CONSIGNE 1 →
Pouvez-vous recopier mot pour mot le passage du texte sur le recours des Waoranis, de « Le 27 avril » à « alors être menée. » ?

EXTRAIT PRÉSENTÉ →
· · ·

Le 27 avril 2019, le tribunal provincial de Pastaza a accepté le recours de protection déposé par le peuple Waorani de Pastaza contre le développement d’activités de prospection et exploration pétrolière sur leur territoire. Le recours a été déposé par l’intermédiaire du Conseil de coordination de la nation Waorani d’Équateur-Pastaza (CONFENIAE) et le défenseur des droits. Ils demandent l’exclusion de 180 000 hectares d’un futur appel d’offre pétrolier, convoité par Exxon et Shell.
Un jugement historique en faveur des Waoranis contre l’industrie pétrolière
Le tribunal a considéré que le droit constitutionnel à la consultation préalable, libre et informée et à l’autonomie n’avait pas été respecté. Pour rappel, ce droit se base sur l’article 6 de la convention 169 de l’Organisation Internationale du Travail ratifié par l’Equateur. Une nouvelle consultation devra alors être menée.
S’il y a eu une enquête publique réalisée en 2012 par le gouvernement pour, justement, répondre aux exigences de la loi en matière de consultation préalable, les plaignants jugent cette enquête de mauvaise foi, la qualifiant de campagne de désinformation et manipulation, pour obtenir les signatures nécessaires.

· · ·

(Données collectées)
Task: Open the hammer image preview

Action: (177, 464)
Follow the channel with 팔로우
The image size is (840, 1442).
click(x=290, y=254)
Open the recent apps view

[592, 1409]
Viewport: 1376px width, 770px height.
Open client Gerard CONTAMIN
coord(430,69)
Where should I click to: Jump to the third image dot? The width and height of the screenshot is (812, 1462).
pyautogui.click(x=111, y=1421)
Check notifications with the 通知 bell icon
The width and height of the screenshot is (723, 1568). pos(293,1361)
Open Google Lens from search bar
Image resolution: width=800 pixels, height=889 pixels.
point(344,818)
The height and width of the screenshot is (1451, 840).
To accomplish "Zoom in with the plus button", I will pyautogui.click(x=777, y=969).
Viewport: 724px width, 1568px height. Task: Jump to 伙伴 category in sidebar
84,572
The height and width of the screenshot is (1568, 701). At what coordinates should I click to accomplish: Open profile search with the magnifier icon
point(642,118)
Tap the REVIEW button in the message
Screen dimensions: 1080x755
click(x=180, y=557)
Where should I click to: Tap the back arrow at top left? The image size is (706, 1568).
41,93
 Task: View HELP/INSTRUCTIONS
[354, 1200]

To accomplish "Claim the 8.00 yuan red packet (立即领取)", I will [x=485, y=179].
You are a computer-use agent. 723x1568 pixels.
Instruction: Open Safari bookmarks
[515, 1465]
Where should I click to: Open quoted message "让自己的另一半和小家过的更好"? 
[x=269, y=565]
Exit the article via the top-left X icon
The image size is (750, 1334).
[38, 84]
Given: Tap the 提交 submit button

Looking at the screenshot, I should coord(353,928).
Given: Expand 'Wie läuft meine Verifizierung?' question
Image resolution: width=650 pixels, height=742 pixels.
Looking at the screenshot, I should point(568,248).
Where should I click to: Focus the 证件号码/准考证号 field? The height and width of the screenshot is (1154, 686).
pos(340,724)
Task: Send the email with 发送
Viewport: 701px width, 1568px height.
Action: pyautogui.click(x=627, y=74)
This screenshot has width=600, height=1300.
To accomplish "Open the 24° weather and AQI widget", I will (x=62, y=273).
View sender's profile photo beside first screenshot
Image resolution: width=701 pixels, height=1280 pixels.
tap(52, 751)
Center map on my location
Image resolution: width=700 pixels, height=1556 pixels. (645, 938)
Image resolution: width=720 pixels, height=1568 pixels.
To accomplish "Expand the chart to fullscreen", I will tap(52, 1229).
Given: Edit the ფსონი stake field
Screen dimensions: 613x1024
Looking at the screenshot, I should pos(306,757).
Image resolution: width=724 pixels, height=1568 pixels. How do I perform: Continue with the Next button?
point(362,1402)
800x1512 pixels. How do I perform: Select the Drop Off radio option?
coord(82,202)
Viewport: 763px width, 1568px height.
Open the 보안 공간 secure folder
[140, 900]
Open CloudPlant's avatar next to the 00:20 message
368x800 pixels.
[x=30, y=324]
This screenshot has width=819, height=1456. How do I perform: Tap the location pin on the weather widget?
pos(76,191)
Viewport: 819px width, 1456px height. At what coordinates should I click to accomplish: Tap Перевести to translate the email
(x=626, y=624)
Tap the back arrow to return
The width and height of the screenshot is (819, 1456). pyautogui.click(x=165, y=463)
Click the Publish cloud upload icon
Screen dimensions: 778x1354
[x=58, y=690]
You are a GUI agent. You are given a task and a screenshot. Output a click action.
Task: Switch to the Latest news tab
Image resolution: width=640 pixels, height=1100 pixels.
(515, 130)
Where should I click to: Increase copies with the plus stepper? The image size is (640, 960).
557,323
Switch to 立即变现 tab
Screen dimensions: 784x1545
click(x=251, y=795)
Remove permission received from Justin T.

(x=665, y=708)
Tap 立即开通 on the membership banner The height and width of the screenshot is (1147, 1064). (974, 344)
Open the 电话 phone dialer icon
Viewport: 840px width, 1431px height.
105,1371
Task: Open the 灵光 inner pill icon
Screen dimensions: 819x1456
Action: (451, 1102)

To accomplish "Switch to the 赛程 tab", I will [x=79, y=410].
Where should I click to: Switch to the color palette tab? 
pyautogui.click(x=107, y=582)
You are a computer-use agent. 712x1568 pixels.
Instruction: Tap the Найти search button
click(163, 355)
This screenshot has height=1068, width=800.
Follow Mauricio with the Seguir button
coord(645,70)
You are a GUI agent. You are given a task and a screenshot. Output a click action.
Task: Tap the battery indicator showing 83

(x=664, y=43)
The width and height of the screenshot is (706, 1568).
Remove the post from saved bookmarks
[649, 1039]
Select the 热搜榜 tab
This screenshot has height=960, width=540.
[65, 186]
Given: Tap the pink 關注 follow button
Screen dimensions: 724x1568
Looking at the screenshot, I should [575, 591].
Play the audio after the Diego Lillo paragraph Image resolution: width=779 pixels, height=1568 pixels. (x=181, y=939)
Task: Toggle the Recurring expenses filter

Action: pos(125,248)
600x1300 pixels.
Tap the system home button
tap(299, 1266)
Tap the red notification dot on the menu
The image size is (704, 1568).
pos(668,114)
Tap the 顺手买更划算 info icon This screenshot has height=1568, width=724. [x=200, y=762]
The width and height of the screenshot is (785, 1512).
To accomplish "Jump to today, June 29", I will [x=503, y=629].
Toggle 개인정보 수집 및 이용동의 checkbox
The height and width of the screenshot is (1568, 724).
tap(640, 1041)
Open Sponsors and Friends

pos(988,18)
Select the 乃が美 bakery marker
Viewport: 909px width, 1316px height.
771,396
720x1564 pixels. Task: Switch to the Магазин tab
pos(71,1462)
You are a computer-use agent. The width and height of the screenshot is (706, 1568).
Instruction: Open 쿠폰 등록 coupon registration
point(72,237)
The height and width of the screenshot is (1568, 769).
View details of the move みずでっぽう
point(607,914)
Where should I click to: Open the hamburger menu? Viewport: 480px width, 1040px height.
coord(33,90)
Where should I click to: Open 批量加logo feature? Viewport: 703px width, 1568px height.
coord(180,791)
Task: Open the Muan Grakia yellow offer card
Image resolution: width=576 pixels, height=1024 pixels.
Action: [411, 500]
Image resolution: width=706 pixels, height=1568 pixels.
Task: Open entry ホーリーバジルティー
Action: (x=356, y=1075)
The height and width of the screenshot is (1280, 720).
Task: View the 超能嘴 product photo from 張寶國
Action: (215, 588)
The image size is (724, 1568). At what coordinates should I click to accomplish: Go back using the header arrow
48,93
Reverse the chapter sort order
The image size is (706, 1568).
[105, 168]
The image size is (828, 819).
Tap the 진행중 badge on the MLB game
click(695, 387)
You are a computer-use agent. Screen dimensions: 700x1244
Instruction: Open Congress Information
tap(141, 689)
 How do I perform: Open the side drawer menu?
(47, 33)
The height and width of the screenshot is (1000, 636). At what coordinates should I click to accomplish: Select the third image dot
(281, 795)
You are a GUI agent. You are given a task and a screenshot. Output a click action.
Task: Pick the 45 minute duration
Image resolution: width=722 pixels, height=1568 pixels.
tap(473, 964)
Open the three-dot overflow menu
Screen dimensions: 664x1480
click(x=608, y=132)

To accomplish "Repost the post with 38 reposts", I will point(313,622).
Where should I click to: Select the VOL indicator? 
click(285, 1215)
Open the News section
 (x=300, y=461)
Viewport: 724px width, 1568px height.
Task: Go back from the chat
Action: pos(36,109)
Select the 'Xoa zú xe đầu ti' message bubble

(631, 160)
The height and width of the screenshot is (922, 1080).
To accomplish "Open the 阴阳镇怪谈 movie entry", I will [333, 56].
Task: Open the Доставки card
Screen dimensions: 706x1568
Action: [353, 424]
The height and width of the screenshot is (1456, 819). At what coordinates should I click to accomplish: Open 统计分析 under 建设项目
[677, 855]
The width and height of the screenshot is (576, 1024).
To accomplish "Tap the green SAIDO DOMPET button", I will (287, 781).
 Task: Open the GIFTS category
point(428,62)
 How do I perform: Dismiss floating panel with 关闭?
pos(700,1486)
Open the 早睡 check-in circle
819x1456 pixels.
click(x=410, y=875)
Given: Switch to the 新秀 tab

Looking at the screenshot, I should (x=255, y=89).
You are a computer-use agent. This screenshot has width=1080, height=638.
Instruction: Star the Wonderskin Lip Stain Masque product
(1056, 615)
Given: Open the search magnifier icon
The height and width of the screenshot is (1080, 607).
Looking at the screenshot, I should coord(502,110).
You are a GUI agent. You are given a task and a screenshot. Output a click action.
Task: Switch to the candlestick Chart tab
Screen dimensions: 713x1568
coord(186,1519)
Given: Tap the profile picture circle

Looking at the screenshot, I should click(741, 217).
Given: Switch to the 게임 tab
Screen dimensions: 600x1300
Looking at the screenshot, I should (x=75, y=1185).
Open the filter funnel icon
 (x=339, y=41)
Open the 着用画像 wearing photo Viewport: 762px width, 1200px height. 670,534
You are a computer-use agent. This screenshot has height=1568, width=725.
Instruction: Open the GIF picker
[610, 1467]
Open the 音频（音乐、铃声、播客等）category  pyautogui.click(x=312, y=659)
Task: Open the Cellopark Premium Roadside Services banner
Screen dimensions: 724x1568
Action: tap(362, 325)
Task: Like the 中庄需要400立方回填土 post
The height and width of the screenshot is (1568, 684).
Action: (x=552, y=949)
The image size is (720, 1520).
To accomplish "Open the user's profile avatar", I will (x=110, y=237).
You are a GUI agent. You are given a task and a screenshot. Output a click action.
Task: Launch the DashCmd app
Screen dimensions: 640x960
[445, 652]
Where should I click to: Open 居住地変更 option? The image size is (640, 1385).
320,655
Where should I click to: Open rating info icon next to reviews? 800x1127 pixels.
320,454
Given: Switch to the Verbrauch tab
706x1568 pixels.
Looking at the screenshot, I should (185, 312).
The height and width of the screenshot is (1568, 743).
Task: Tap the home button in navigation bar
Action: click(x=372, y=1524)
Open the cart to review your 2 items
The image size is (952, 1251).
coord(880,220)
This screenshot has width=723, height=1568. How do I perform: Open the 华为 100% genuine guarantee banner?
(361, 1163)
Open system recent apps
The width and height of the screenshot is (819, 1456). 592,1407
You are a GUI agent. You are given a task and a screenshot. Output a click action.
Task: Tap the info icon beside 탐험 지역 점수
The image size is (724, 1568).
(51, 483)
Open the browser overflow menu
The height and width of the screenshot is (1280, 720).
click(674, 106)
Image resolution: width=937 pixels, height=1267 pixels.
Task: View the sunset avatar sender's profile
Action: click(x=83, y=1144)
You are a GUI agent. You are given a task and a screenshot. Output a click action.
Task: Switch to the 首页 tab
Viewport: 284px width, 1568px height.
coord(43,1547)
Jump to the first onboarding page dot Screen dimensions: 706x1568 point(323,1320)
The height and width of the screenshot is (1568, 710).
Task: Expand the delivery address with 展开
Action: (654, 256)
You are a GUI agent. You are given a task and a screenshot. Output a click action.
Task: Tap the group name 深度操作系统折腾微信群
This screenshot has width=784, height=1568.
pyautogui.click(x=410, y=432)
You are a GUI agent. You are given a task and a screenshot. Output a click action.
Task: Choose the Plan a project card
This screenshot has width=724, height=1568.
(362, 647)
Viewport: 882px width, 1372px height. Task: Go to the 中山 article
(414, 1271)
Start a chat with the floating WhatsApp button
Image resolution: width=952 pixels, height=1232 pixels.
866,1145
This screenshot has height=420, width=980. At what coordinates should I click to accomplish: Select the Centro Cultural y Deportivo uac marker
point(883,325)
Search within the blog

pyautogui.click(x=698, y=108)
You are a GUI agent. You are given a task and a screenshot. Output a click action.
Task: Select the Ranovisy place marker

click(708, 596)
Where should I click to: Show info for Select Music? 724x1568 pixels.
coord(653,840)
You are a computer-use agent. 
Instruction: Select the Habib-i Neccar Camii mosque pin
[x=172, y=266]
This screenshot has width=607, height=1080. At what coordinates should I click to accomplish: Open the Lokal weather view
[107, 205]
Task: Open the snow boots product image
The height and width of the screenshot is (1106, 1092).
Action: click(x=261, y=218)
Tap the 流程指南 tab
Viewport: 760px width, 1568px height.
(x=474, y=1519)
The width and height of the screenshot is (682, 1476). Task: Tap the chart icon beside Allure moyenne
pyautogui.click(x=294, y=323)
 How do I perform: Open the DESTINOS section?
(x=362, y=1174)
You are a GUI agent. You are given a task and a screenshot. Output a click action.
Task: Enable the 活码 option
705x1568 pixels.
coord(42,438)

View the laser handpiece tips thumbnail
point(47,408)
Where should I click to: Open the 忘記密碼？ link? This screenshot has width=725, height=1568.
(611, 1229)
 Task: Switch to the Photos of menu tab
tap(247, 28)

· · ·

CONSIGNE 2 →
Pouvez-vous citer à l'identique les lignes des données collectées, de la ligne contenant « Viewport: 724px width, 1568px height. Task: Jump » jusqu'à celle contenant « point(362,1402) », ces deux lignes comprises ?

RÉSULTAT 1 →
Le 27 avril 2019, le tribunal provincial de Pastaza a accepté le recours de protection déposé par le peuple Waorani de Pastaza contre le développement d’activités de prospection et exploration pétrolière sur leur territoire. Le recours a été déposé par l’intermédiaire du Conseil de coordination de la nation Waorani d’Équateur-Pastaza (CONFENIAE) et le défenseur des droits. Ils demandent l’exclusion de 180 000 hectares d’un futur appel d’offre pétrolier, convoité par Exxon et Shell.
Un jugement historique en faveur des Waoranis contre l’industrie pétrolière
Le tribunal a considéré que le droit constitutionnel à la consultation préalable, libre et informée et à l’autonomie n’avait pas été respecté. Pour rappel, ce droit se base sur l’article 6 de la convention 169 de l’Organisation Internationale du Travail ratifié par l’Equateur. Une nouvelle consultation devra alors être menée.

RÉSULTAT 2 →
Viewport: 724px width, 1568px height. Task: Jump to 伙伴 category in sidebar
84,572
The height and width of the screenshot is (1568, 701). At what coordinates should I click to accomplish: Open profile search with the magnifier icon
point(642,118)
Tap the REVIEW button in the message
Screen dimensions: 1080x755
click(x=180, y=557)
Where should I click to: Tap the back arrow at top left? The image size is (706, 1568).
41,93
 Task: View HELP/INSTRUCTIONS
[354, 1200]

To accomplish "Claim the 8.00 yuan red packet (立即领取)", I will [x=485, y=179].
You are a computer-use agent. 723x1568 pixels.
Instruction: Open Safari bookmarks
[515, 1465]
Where should I click to: Open quoted message "让自己的另一半和小家过的更好"? 
[x=269, y=565]
Exit the article via the top-left X icon
The image size is (750, 1334).
[38, 84]
Given: Tap the 提交 submit button

Looking at the screenshot, I should coord(353,928).
Given: Expand 'Wie läuft meine Verifizierung?' question
Image resolution: width=650 pixels, height=742 pixels.
Looking at the screenshot, I should point(568,248).
Where should I click to: Focus the 证件号码/准考证号 field? The height and width of the screenshot is (1154, 686).
pos(340,724)
Task: Send the email with 发送
Viewport: 701px width, 1568px height.
Action: pyautogui.click(x=627, y=74)
This screenshot has width=600, height=1300.
To accomplish "Open the 24° weather and AQI widget", I will (x=62, y=273).
View sender's profile photo beside first screenshot
Image resolution: width=701 pixels, height=1280 pixels.
tap(52, 751)
Center map on my location
Image resolution: width=700 pixels, height=1556 pixels. (645, 938)
Image resolution: width=720 pixels, height=1568 pixels.
To accomplish "Expand the chart to fullscreen", I will tap(52, 1229).
Given: Edit the ფსონი stake field
Screen dimensions: 613x1024
Looking at the screenshot, I should pos(306,757).
Image resolution: width=724 pixels, height=1568 pixels. How do I perform: Continue with the Next button?
point(362,1402)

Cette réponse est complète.